Closed YuHengKit closed 3 years ago
This is expected, because set_random_generator_seed just set the global seed of pseudo random generator.
By the way, the motivation of bpe-dropout and subword regularization is to produce multiple segmentation per epoch to virtually augment the training data. Your proposal does not fit this purpose, as we only have single result per one input.
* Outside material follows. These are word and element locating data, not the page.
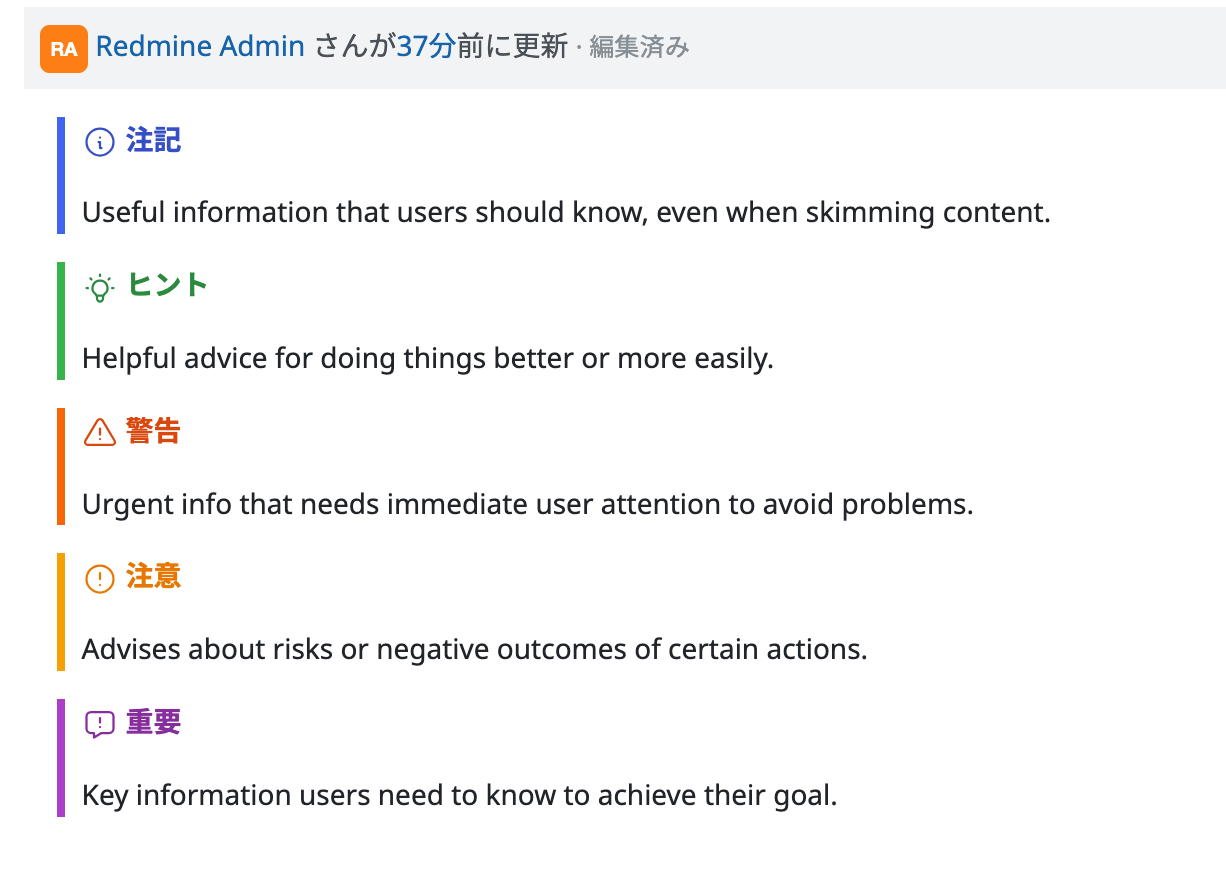Click the ヒント tip heading
This screenshot has width=1226, height=888.
tap(167, 285)
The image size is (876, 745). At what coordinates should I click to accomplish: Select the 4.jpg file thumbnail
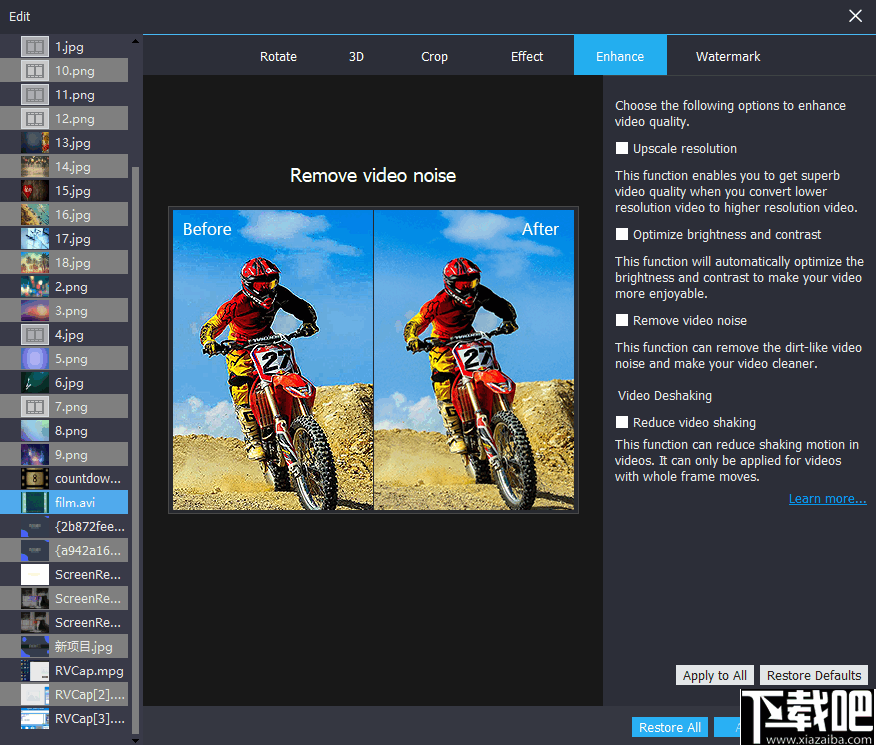64,334
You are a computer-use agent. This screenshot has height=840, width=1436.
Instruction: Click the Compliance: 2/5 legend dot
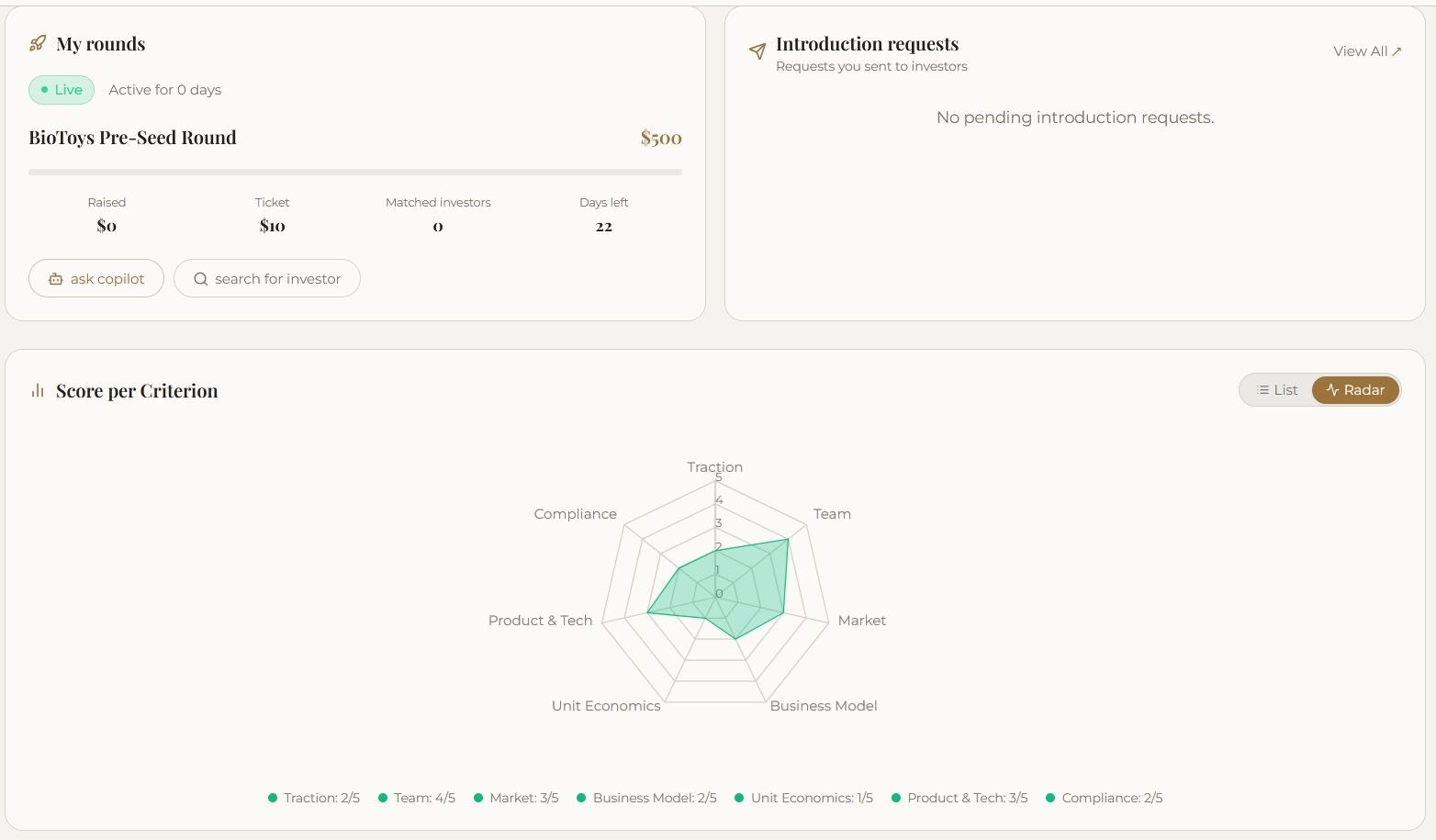coord(1050,798)
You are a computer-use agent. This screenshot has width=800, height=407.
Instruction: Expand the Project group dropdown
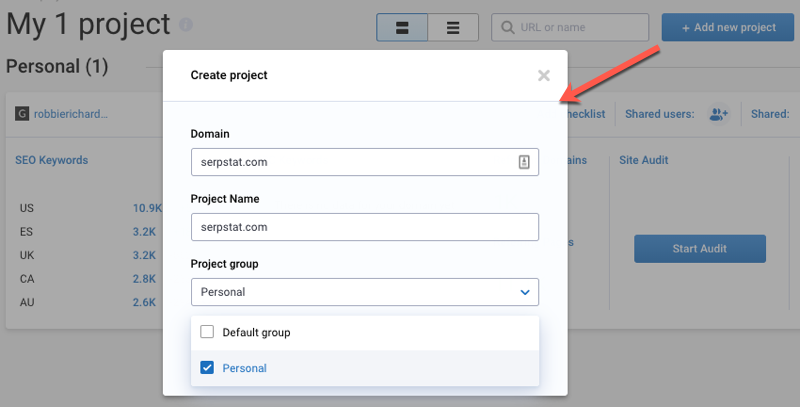(x=364, y=292)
I tried to run the code as below:
import sentencepiece as spm
spm.set_random_generator_seed(1)
spm.SentencePieceTrainer.train('--input=botchan.txt --model_type=bpe --vocab_size=10000 --model_prefix=bpe --pad_id=0 --unk_id=1 --eos_id=-1 --bos_id=-1--control_symbols=[CLS],[SEP],[MASK]--user_defined_symbols="(,),\",-,.,–,£,€"--shuffle_input_sentence=true --input_sentence_size=10000000--character_coverage=0.99995')
sp = spm.SentencePieceProcessor()
sp.load('bpe.model')
text='This is a test'
for _ in range(10):
x=sp.encode(text, out_type=int , enable_sampling=True, alpha=0.1, nbest_size=-1)
print(x)
the results are inconsistent as below:
[473, 9931, 23, 4, 2, 262]
[473, 96, 4, 2, 262]
[473, 96, 4, 2, 262]
[61, 9938, 23, 9931, 23, 4, 2, 43, 9933]
[386, 9937, 9939, 96, 9931, 9935, 2, 262]
[473, 96, 4, 2, 262]
[473, 96, 4, 2, 43, 9933]
[473, 96, 4, 9931, 9933, 262]
[473, 96, 4, 2, 262]
[61, 9938, 23, 96, 4, 2, 262]
I tried with many values of random seed but it will give different results too or any recommended random seed value range as I know the alpha=0.1. Expected to have same output results if we set the random seed. otherwise we are not able to produce the reproducible results. Thank you.